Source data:
——————————

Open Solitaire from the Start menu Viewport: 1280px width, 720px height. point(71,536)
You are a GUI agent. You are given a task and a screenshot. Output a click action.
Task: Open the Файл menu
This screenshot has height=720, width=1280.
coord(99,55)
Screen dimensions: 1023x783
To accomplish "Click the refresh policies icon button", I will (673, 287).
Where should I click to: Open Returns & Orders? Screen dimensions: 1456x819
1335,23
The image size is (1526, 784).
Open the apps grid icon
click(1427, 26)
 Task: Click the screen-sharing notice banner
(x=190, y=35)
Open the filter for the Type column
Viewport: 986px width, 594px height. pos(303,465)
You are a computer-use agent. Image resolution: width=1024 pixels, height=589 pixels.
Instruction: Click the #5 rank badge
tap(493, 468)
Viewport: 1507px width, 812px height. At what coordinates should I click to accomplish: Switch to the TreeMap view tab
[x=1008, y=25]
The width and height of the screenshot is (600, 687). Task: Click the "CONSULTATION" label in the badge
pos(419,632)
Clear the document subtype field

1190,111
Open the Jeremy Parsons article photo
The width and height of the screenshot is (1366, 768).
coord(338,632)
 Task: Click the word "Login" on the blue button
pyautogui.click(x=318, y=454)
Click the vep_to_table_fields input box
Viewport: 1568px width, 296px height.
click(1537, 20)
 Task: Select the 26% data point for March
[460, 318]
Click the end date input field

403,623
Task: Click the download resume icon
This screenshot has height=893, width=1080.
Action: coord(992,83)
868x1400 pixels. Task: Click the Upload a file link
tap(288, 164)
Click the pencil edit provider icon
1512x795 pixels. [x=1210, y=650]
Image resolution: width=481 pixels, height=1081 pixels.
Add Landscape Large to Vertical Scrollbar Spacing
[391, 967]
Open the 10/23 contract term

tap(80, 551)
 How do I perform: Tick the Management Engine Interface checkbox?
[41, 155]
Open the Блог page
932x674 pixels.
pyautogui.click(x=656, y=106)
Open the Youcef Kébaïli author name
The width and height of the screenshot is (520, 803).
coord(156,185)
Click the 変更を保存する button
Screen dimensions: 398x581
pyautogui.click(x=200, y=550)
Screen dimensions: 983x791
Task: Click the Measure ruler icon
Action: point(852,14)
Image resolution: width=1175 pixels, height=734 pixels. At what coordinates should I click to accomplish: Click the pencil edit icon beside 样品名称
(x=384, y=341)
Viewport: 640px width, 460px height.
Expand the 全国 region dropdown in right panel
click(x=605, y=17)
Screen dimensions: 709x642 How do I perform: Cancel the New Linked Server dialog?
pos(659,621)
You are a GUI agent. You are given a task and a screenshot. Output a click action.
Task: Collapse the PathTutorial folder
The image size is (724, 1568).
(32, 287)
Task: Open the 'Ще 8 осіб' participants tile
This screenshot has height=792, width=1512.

——————————

[REQUIRED ACTION]
Each record must be reproduced exactly, with nothing missing.

[EXERCISE ANSWER]
Open Solitaire from the Start menu Viewport: 1280px width, 720px height. point(71,536)
You are a GUI agent. You are given a task and a screenshot. Output a click action.
Task: Open the Файл menu
This screenshot has height=720, width=1280.
coord(99,55)
Screen dimensions: 1023x783
To accomplish "Click the refresh policies icon button", I will (673, 287).
Where should I click to: Open Returns & Orders? Screen dimensions: 1456x819
1335,23
The image size is (1526, 784).
Open the apps grid icon
click(1427, 26)
 Task: Click the screen-sharing notice banner
(x=190, y=35)
Open the filter for the Type column
Viewport: 986px width, 594px height. pos(303,465)
You are a computer-use agent. Image resolution: width=1024 pixels, height=589 pixels.
Instruction: Click the #5 rank badge
tap(493, 468)
Viewport: 1507px width, 812px height. At what coordinates should I click to accomplish: Switch to the TreeMap view tab
[x=1008, y=25]
The width and height of the screenshot is (600, 687). Task: Click the "CONSULTATION" label in the badge
pos(419,632)
Clear the document subtype field

1190,111
Open the Jeremy Parsons article photo
The width and height of the screenshot is (1366, 768).
coord(338,632)
 Task: Click the word "Login" on the blue button
pyautogui.click(x=318, y=454)
Click the vep_to_table_fields input box
Viewport: 1568px width, 296px height.
click(1537, 20)
 Task: Select the 26% data point for March
[460, 318]
Click the end date input field

403,623
Task: Click the download resume icon
This screenshot has height=893, width=1080.
Action: coord(992,83)
868x1400 pixels. Task: Click the Upload a file link
tap(288, 164)
Click the pencil edit provider icon
1512x795 pixels. [x=1210, y=650]
Image resolution: width=481 pixels, height=1081 pixels.
Add Landscape Large to Vertical Scrollbar Spacing
[391, 967]
Open the 10/23 contract term

tap(80, 551)
 How do I perform: Tick the Management Engine Interface checkbox?
[41, 155]
Open the Блог page
932x674 pixels.
pyautogui.click(x=656, y=106)
Open the Youcef Kébaïli author name
The width and height of the screenshot is (520, 803).
coord(156,185)
Click the 変更を保存する button
Screen dimensions: 398x581
pyautogui.click(x=200, y=550)
Screen dimensions: 983x791
Task: Click the Measure ruler icon
Action: point(852,14)
Image resolution: width=1175 pixels, height=734 pixels. At what coordinates should I click to accomplish: Click the pencil edit icon beside 样品名称
(x=384, y=341)
Viewport: 640px width, 460px height.
Expand the 全国 region dropdown in right panel
click(x=605, y=17)
Screen dimensions: 709x642 How do I perform: Cancel the New Linked Server dialog?
pos(659,621)
You are a GUI agent. You are given a task and a screenshot. Output a click action.
Task: Collapse the PathTutorial folder
The image size is (724, 1568).
(32, 287)
Task: Open the 'Ще 8 осіб' participants tile
This screenshot has height=792, width=1512.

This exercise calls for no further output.